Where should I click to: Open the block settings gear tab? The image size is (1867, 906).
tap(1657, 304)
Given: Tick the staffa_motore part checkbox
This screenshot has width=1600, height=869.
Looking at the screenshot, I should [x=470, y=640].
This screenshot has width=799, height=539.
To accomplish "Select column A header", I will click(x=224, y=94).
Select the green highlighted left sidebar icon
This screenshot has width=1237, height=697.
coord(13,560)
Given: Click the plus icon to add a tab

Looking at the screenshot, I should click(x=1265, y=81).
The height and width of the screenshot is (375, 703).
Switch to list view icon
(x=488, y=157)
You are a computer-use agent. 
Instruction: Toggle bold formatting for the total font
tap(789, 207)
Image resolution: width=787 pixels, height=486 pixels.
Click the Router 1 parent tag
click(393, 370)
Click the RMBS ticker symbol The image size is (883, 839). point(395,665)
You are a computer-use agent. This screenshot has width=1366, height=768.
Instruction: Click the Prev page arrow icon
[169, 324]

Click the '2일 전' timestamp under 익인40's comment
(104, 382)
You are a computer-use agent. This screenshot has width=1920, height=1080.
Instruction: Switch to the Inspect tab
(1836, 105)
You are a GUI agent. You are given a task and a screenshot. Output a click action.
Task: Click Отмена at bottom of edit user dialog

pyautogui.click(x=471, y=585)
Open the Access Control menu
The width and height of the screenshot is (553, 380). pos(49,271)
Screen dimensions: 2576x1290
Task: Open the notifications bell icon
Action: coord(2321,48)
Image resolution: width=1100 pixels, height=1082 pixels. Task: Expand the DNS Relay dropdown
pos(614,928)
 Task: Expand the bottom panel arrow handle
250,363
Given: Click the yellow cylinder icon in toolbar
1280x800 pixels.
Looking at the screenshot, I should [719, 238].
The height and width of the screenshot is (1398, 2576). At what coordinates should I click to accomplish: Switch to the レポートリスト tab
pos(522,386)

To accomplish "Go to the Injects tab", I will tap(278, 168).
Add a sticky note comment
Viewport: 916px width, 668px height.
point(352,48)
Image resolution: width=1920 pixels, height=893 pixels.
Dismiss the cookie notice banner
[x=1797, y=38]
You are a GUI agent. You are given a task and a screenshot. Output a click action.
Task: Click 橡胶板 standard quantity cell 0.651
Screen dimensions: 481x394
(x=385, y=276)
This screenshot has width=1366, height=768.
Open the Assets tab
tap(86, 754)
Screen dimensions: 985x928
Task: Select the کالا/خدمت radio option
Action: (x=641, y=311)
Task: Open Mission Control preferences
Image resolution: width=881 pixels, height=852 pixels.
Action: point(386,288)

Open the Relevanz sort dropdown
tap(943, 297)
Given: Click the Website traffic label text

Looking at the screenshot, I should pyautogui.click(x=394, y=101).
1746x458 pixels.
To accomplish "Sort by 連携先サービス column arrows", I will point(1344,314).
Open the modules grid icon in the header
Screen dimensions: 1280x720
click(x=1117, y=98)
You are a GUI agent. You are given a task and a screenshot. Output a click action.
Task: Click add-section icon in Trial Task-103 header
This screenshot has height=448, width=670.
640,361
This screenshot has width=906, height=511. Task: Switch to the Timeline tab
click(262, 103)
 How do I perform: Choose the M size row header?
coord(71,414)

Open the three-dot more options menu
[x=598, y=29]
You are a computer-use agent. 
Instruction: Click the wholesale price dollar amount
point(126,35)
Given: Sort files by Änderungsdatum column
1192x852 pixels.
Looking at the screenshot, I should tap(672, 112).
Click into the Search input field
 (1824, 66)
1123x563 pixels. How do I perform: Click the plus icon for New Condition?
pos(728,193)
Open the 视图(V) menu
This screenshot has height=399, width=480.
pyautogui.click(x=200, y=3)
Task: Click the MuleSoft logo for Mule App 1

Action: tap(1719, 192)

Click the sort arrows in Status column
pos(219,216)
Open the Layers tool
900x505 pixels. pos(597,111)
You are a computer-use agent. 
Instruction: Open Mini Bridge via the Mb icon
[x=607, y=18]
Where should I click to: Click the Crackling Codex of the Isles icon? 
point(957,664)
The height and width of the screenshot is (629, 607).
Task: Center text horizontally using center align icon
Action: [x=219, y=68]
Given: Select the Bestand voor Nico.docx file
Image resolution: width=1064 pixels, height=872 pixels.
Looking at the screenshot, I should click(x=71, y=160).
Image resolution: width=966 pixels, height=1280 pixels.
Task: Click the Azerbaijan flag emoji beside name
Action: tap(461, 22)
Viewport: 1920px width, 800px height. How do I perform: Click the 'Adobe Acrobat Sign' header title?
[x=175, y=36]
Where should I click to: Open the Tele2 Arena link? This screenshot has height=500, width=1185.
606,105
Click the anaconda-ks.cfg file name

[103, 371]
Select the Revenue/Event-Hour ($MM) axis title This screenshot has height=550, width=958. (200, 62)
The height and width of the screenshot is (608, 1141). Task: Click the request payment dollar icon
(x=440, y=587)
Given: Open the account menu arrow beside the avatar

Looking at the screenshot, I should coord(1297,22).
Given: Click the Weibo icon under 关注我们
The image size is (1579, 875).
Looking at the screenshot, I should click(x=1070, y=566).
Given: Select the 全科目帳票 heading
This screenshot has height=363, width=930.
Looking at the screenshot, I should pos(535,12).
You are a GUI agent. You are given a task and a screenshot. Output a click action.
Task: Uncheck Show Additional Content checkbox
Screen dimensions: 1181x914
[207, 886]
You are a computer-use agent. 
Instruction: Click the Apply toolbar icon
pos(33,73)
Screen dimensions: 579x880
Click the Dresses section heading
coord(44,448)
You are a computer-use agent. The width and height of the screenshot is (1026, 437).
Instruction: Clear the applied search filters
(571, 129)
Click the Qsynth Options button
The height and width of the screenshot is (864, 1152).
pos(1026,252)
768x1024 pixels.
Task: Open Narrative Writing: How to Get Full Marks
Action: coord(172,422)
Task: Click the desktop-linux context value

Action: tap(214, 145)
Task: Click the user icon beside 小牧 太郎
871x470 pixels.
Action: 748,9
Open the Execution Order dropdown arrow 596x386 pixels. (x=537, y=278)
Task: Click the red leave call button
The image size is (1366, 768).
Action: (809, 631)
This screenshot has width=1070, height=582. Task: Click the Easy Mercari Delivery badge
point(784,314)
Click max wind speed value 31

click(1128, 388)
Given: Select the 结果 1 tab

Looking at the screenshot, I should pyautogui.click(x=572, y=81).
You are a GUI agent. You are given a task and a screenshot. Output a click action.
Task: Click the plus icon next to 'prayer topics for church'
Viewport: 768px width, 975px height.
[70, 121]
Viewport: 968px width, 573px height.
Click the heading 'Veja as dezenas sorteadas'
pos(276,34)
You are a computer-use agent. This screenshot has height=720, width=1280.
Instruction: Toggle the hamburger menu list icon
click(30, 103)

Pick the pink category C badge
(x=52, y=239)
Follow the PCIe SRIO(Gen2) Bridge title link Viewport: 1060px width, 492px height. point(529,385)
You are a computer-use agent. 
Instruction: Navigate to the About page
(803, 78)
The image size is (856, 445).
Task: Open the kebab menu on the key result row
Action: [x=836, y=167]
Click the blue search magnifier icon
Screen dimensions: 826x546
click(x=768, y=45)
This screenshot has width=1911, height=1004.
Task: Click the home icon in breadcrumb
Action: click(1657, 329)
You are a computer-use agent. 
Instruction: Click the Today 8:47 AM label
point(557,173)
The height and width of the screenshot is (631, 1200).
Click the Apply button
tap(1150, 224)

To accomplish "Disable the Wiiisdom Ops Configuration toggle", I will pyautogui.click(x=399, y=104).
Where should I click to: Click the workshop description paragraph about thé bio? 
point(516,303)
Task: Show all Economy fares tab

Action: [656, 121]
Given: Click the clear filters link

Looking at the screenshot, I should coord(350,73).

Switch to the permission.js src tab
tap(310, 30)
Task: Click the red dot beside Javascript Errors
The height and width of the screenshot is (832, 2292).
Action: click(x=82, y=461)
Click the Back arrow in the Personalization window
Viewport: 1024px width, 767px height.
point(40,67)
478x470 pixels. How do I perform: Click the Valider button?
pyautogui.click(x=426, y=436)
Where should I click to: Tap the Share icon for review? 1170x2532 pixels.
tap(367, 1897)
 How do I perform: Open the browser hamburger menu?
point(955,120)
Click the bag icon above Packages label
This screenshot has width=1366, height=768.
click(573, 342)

* Directions *
If a line in the entries above has the word "checkbox", copy it.

* Your response *
Given: Tick the staffa_motore part checkbox
Task: Uncheck Show Additional Content checkbox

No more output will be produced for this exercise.